2. I have some problems understanding the correlation with the thiamine biosynthesis pathway, or more accurately, in understanding why K14154 was selected for discussion. As the authors note, this is number 8 in the list (Supplementary Table 3). Number 3 (K02564) is NAG1, a glucosamine-6-phosphate deaminase, involved in sugar (glucosamine) metabolism. Is it not more likely that correlation of galactose and glucosamine metabolism may be more important for ecology? NAG genes also tend to be clustered. Perhaps the authors have already examined codon optimization in NAG genes, which is worth a comment. Glucosamine metabolism may also be associated with first gene in the list (glycan synthesis). Number four, K01077 is PHO8 which also has role in thiamine synthesis, and could be added to Fig 5A. It would be useful to include KO definitions in Supplementary table 3.

Minor

3. Is the lack of GAL clusters/galactose metabolism in the Pichiaceae (spelled incorrectly in Fig. 1) and the Phaffomycetaceae discussed elsewhere?

4. The ecological enrichment (Fig. 3) is certainly interesting. Are the authors suggesting that changes in optimal codon usage occurred very recently (in evolutionary terms), because dairy associations are likely to be recent?

5. Page numbers are missing from references.

Reviewer #2: The manuscript by LaBella et al. aims at testing the hypothesis that codon optimality and gene function can be used to infer the ecology of yeasts. Such reverse ecology approaches are particularly interesting since ecological data show strong sampling -and reporting- bias. Codon optimilaty is an underused genomic signature which can be accessed in a relatively straightforward manner, given recent development in sequencing technologies. The approach is not whithout precedence: it was used very effectively, and experimentally validated, in bacteria to discover new genes involved in oxidative stress tolerance (doi: 10.1186/gb-2014-15-3-r44). It was also applied, and partly validated, on metagenomic data (https://doi.org/10.1093/nar/gkt673) and used recently on ecosystem data (doi: 10.7554/eLife.49816). Extending the approach to eukaryotic microbes is undoubtely promising.
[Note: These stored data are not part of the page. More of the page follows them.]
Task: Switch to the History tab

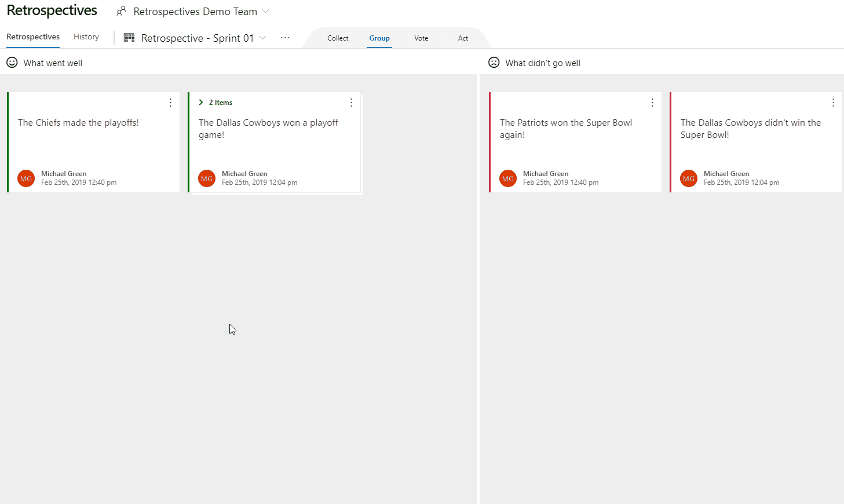Action: pos(86,36)
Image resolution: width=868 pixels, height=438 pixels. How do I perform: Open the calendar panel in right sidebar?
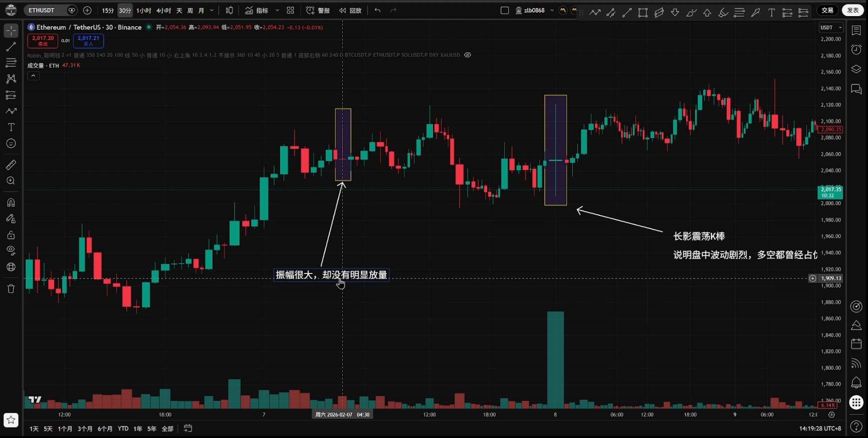point(856,344)
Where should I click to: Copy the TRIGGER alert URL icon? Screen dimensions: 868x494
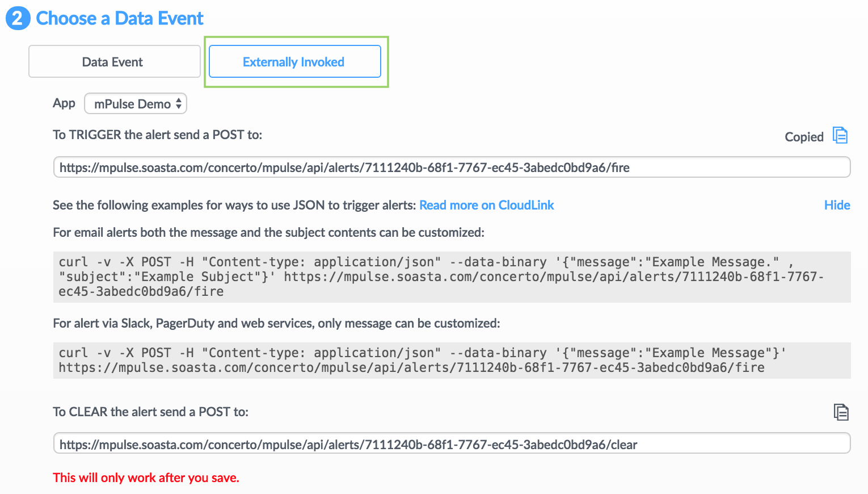point(840,135)
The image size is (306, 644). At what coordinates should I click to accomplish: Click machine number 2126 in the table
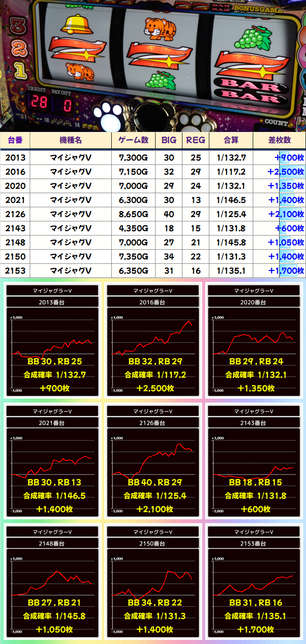(15, 214)
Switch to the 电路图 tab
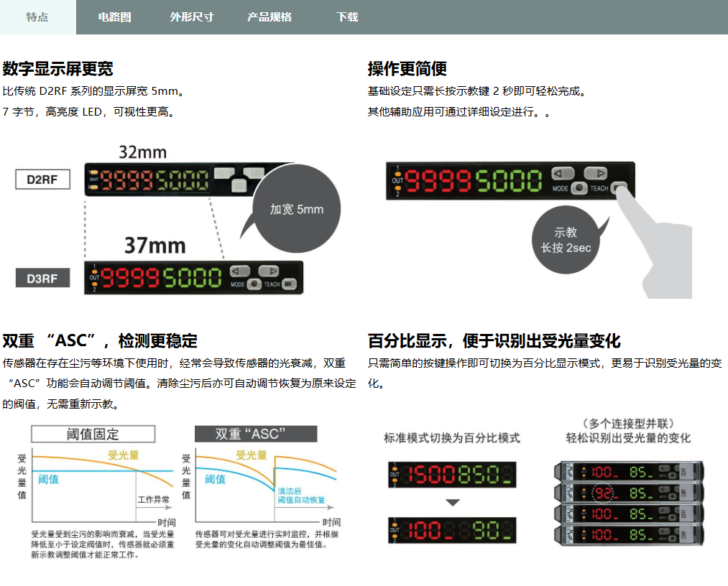 [116, 17]
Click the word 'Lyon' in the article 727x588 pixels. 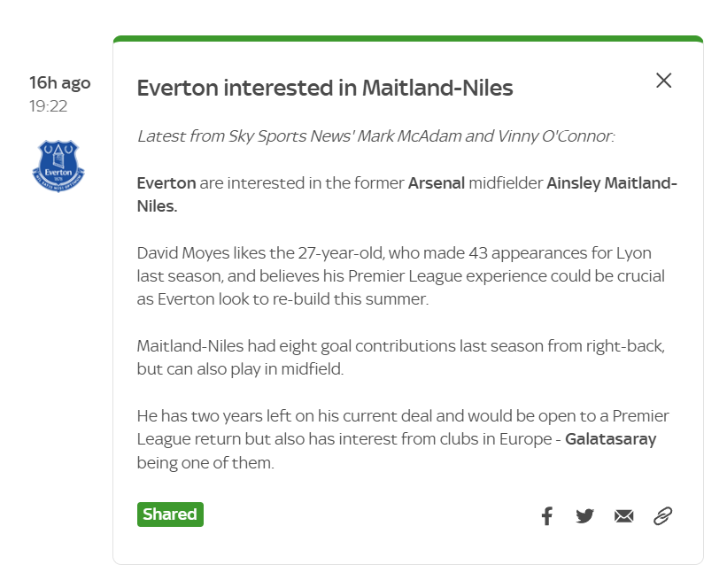pos(633,253)
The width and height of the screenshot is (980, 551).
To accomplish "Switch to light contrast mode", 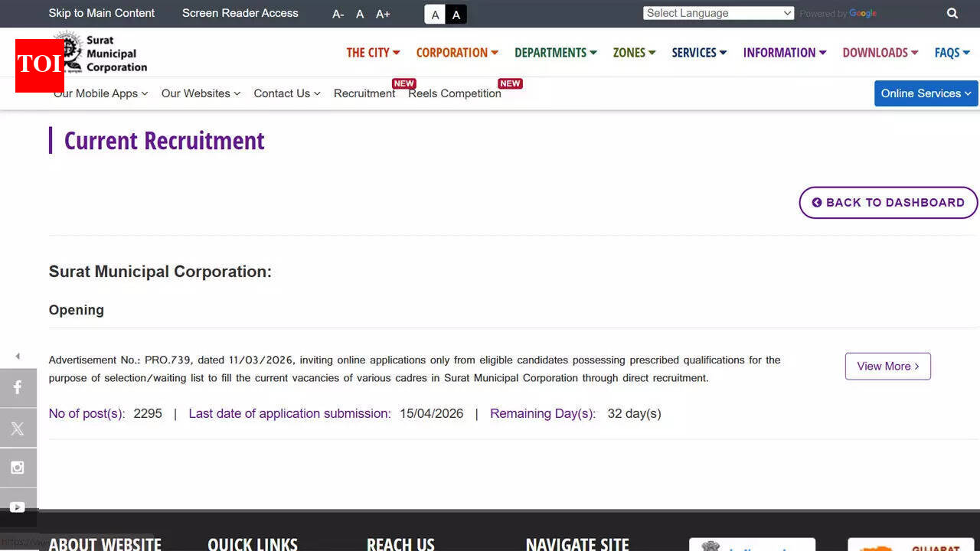I will (x=434, y=14).
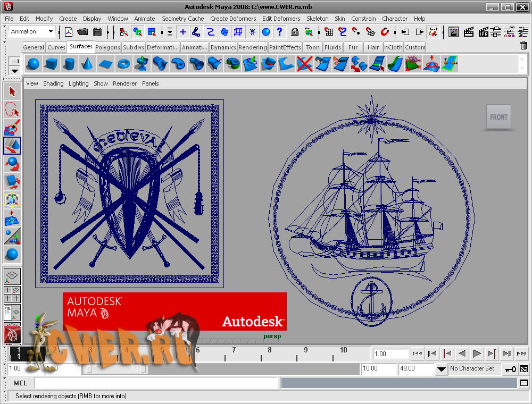Click the trash can shelf icon
Screen dimensions: 532x404
(523, 46)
Unfortunately, the study in its current state compares somewhat unfavorably to the works listed above in some aspects. Starting from the general hypothesis that signatures of codon optimality carry information on yeasts ecology, the authors provide a generally rigorous and well conducted analysis of codon optimality in GAL genes from the whole subphylum of budding yeasts. I very much appreciated that the authors used phylogenetic independent contrast to avoid lineage-dependent bias in their estimates of codon optimality. These analyses allow the authors to generate new, often experimentally tractable predictions (adaptation of Naumovozyma castellii and Kazachstania unispora to dairy environment, the association of thiamine metabolism with growth on galactose or in diary -but not alcohol- environment). But these hypotheses and predictions are actually not tested experimentally, leaving the validity of the approach (and of the initial hypothesis) not fully convincing. For this major reason, I feel like the current manuscript is too preliminary for publication, but represents a solid basis and promising lead.

Major concerns:

RESULTS

1. The predictions generated by the analysis presented here are not validated experimentally. Therefore, there is no evidence to support the validity of the reverse ecology approach proposed. All predictions are probably not experimentally tractable, however some of the following should be tested:

. Deoptimize GAL genes or thiamine biosynthesis genes and check if there is a phenotypic effect specifically in the identified niche.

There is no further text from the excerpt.